A Yardstick For Profitability?

Executives with Fauquier Bankshares in Warrenton, Va., know all too well that relatively few of their customers account for most of the bank's profits.

And they believe that customer-specific profitability data can help their effort to retain the best customers and cut their losses on others.

But the bank's path to profitability measurement has been a twisted one, marked by a host of tough decisions.

The bank has considered software systems with distinctly different approaches. And it continues to question the usefulness of precise customer profitability data, given the bank's long-standing aversion to aggressively marketing its services.

Community banks across the country, experiencing similar complications, are learning that turning customer profitability figures into concrete marketing action requires far more than picking the right technology.

"Few if any banks under $1 billion of assets have true customer profitability information or the culture to enable them to use it effectively," says David Koehler, chief financial officer of Fauquier Bankshares.

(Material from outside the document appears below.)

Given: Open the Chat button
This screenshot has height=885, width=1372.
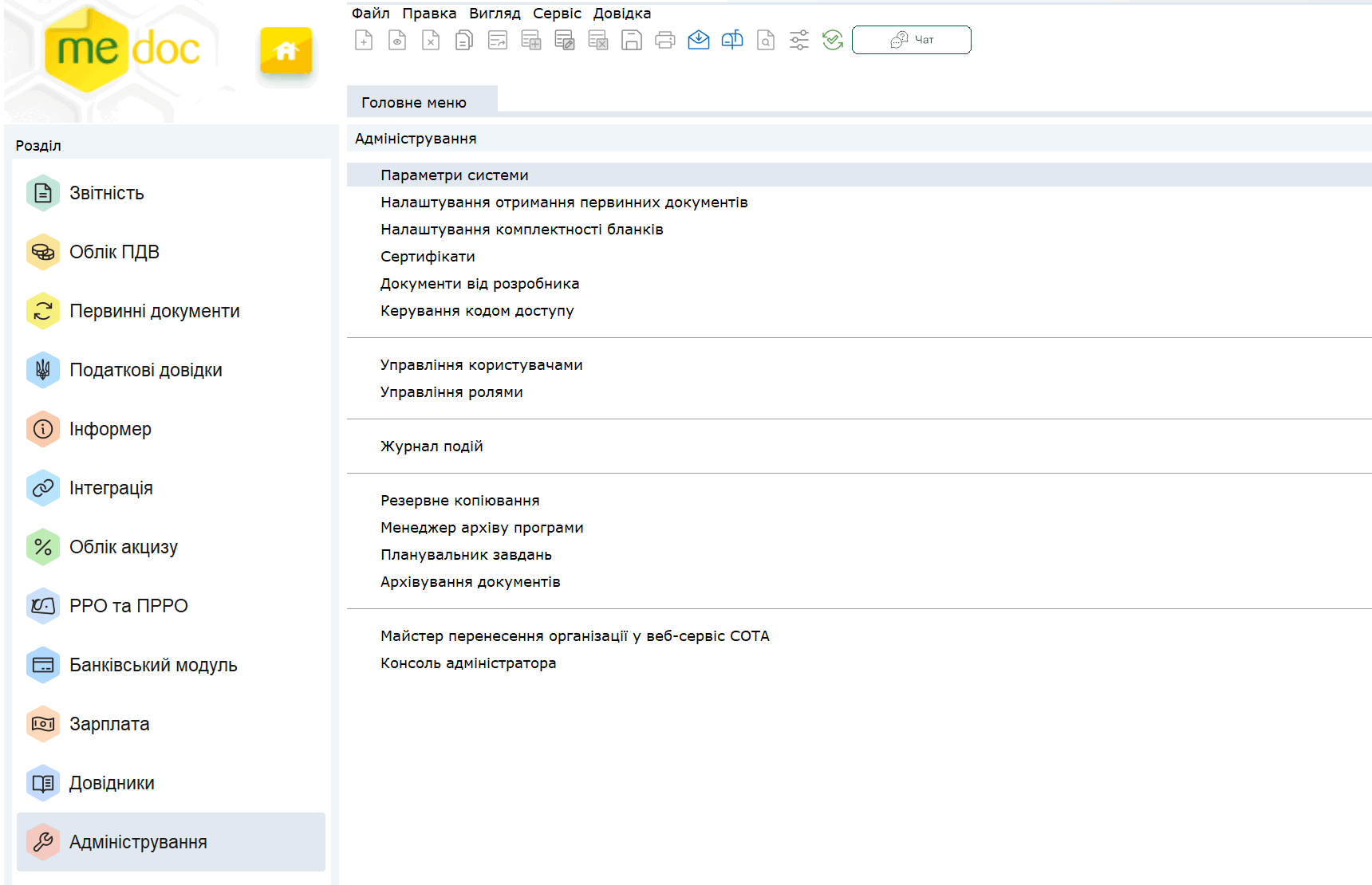Looking at the screenshot, I should [x=911, y=40].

Still, bankers and industry observers say using profitability information to rethink product pricing and design, to target marketing campaigns more effectively, and to restructure compensation programs can bolster organizational profits and help fend off nonbank competitors.

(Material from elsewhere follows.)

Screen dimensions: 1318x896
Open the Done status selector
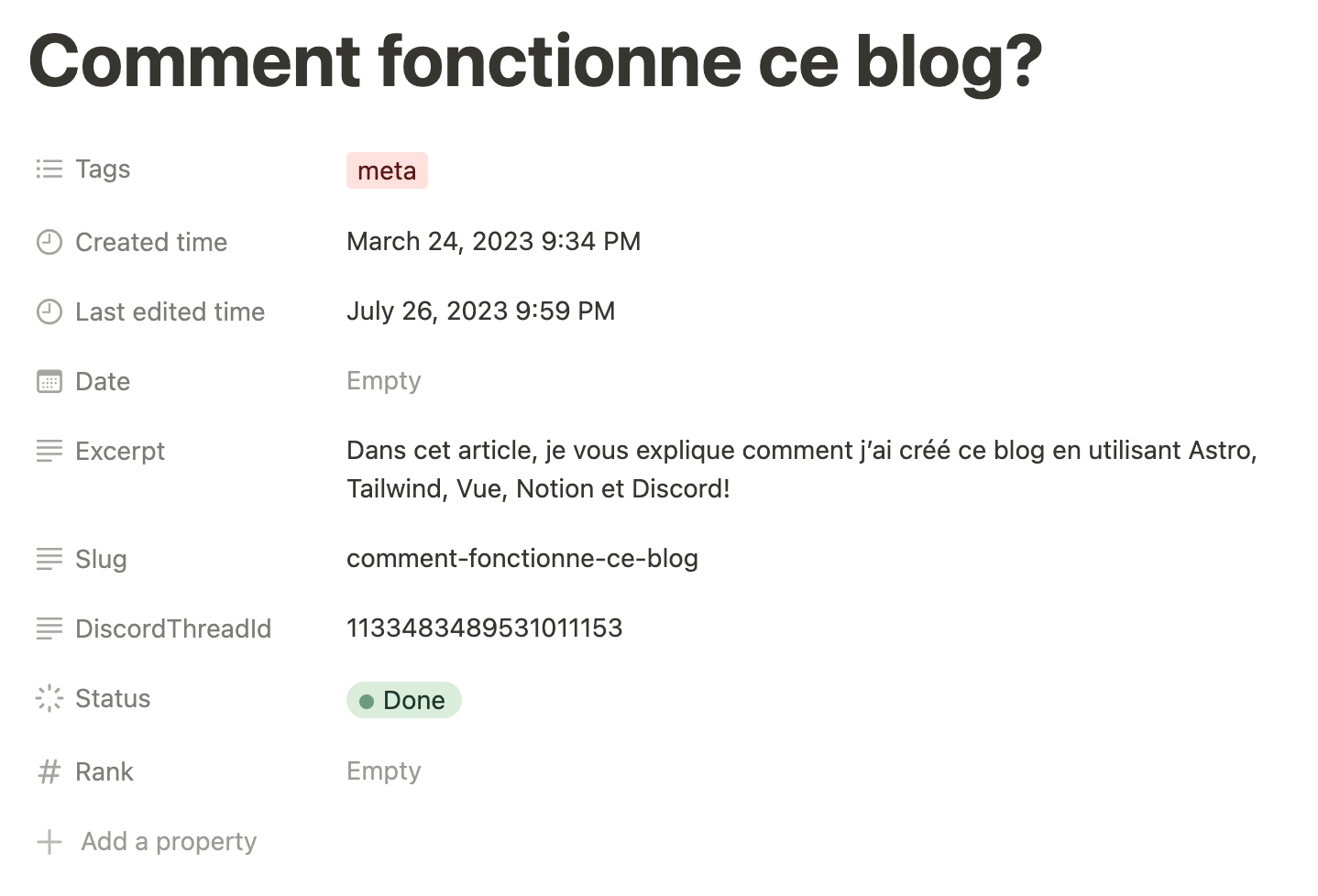pos(403,701)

Those are among Fauquier Bankshares' goals. The bank got started and then abandoned one system to measure the contribution of individual customers. But it has begun to take some of the steps commonly associated with customer profitability while it works toward installing a different system.

Its first is to make telephone calls to what it believes are its best customers.

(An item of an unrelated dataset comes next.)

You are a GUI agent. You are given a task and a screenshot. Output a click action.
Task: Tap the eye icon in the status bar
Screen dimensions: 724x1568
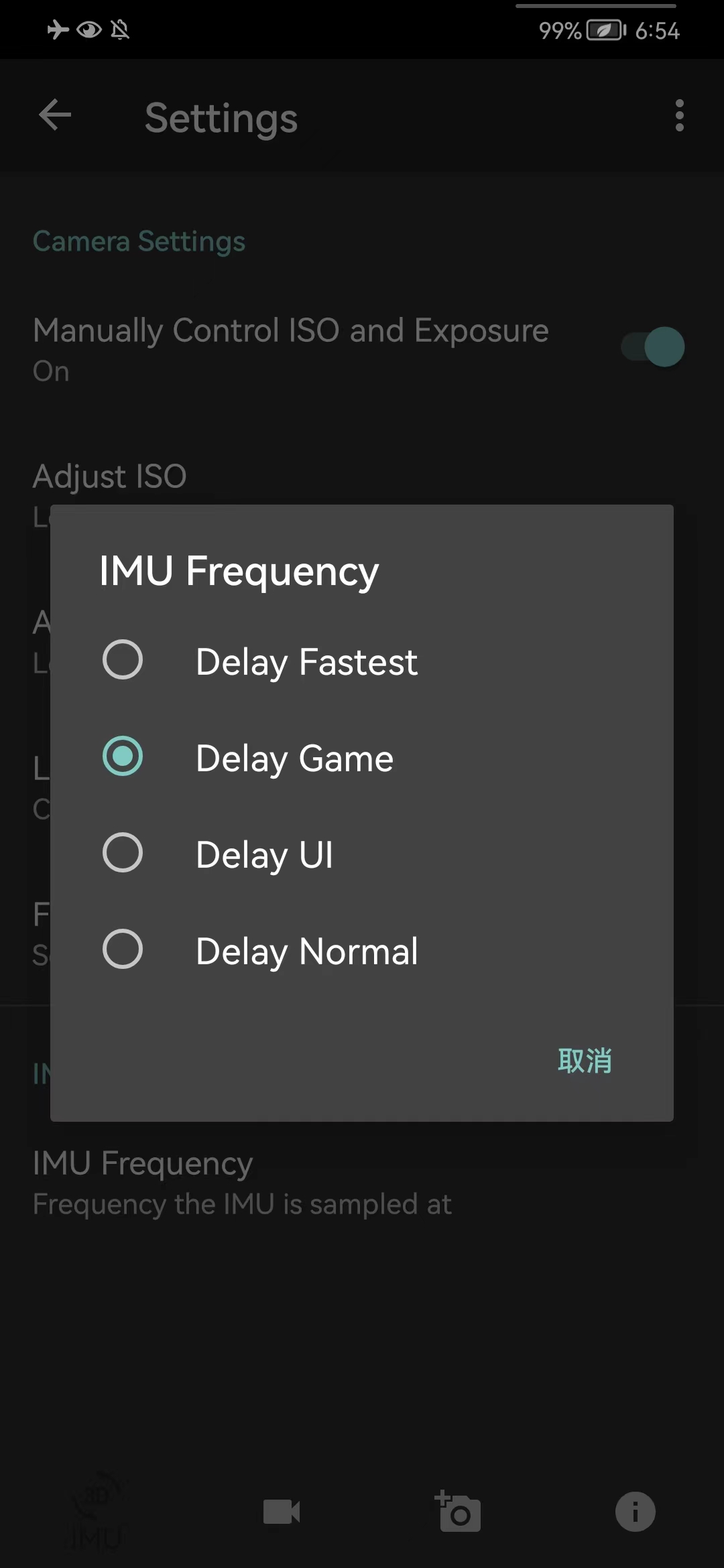tap(89, 29)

"We will initiate a dialogue to at least make sure they know we're here to serve them," Mr. Koehler says.

The bank is implementing performance-based compensation. It will encourage customers who bank with numerous institutions to consolidate their business at Fauquier by offering free checking in exchange for a minimum balance of $2,500 in a combination of deposit accounts.

When a glitch with a new debit card processor resulted in many customers' cards being rejected in January, the bank's executives thought they had better compensate customers for their inconvenience before complaints rolled in. But rather than extend the courtesy to all card holders, the bank targeted those it believes are most valuable.

Other banks are targeting high-transaction, low-balance customers for fee increases or repricing loans and deposits based on a fuller understanding of the cost of supporting the product.

First National Bank in Goodland, Kan., for example, decided it offered municipalities too good a deal on time deposits after factoring in overhead costs, says Lawrence McCants, president of the $260 million-asset bank.

It has cut rates on municipal deposits by more than 1% on average since installing a profitability measurement system sold by Financial Technology Inc. of Chicago about three years ago - and generally without losing transaction account business.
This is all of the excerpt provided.